> Given request
Please pick up the passage on academic labor and resistance after its last sentence and carry it forward.

> Excerpted passage
'''

Stream #1 Resistance 

What characterizes academic labor in the contemporary moment is a severance between scholarly research and ‘on the ground’ strategies of resistance. Given the rise of algorithmic governance (the cybernetic hypothesis) and the generational violence of deep-time environmental destruction (the Anthropocene hypothesis), we must move beyond a mere description of the situation we find ourselves in and ask – what tools are available to us? What techniques and practices of resistance can we call upon that are still viable? And how can we recognize when resistance itself becomes a hubristic normative reproduction at best, and at worst – a ‘disruptive’ capitalist ethos?

'''

> Dataset section
'''

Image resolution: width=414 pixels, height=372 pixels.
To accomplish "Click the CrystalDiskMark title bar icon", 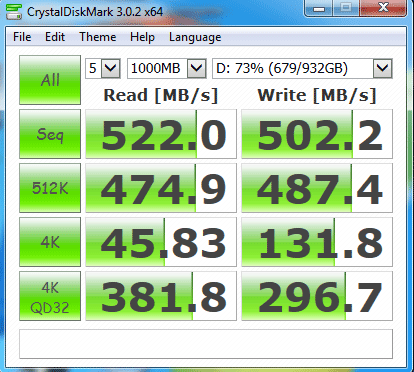I will click(x=14, y=12).
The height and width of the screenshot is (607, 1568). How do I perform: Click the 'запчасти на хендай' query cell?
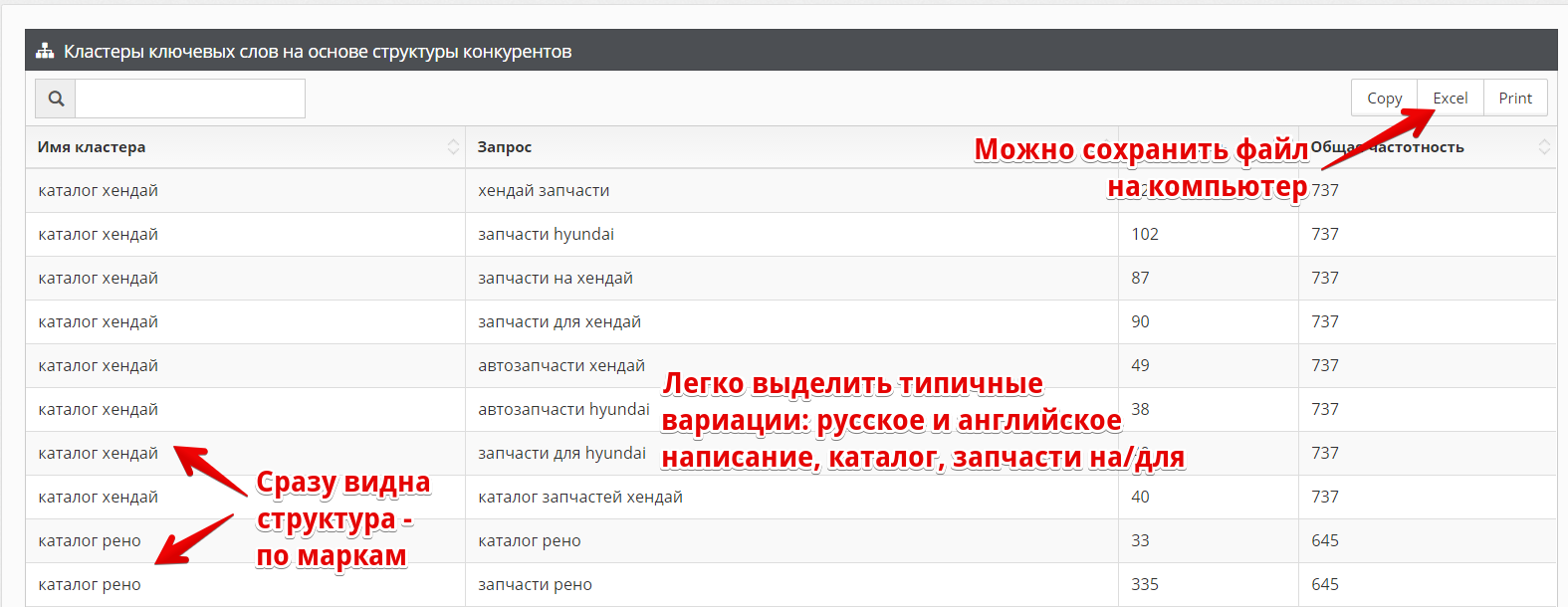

'''

> Right answer
Stream #2 Speculation

The idea of speculation requires an agential and compositional inquiry. Speculation seems to form and ingrain worlds, in turbulence and beyond. Speculative acts in art, finance, knowledge production and a range of interacting and intra-acting world-making disciplines, imply becomings. Drawing from Rosi Braidotti’s notion of the posthuman and a posthuman humanities, this stream invites a conversation on speculating-with and thinking of speculation in the context of affirming bonds “that locates the subject in the flow of relations with multiple others” (Braidotti 2016, 99). What circulations can a speculative posthuman ethics speak to? What are some of the implications of this thinking on our collective practices? What are some of the challenges of this agenda? How do situated stories and ontologies speak to the project?

Recognizing the need for a more-than-human circulation in the posthuman circulation of stories, this stream is keen for a situated engagement with the HAT Research Center as a situated site of material and discourse – re-forming, re-thinking and speculating with the living, in finding allies in these precarious airs and times. We desire speculation in decolonial terms. We seek speculative assistance in-trouble and we intend on gathering a conversation on our research and practice to ask where could these speculations go?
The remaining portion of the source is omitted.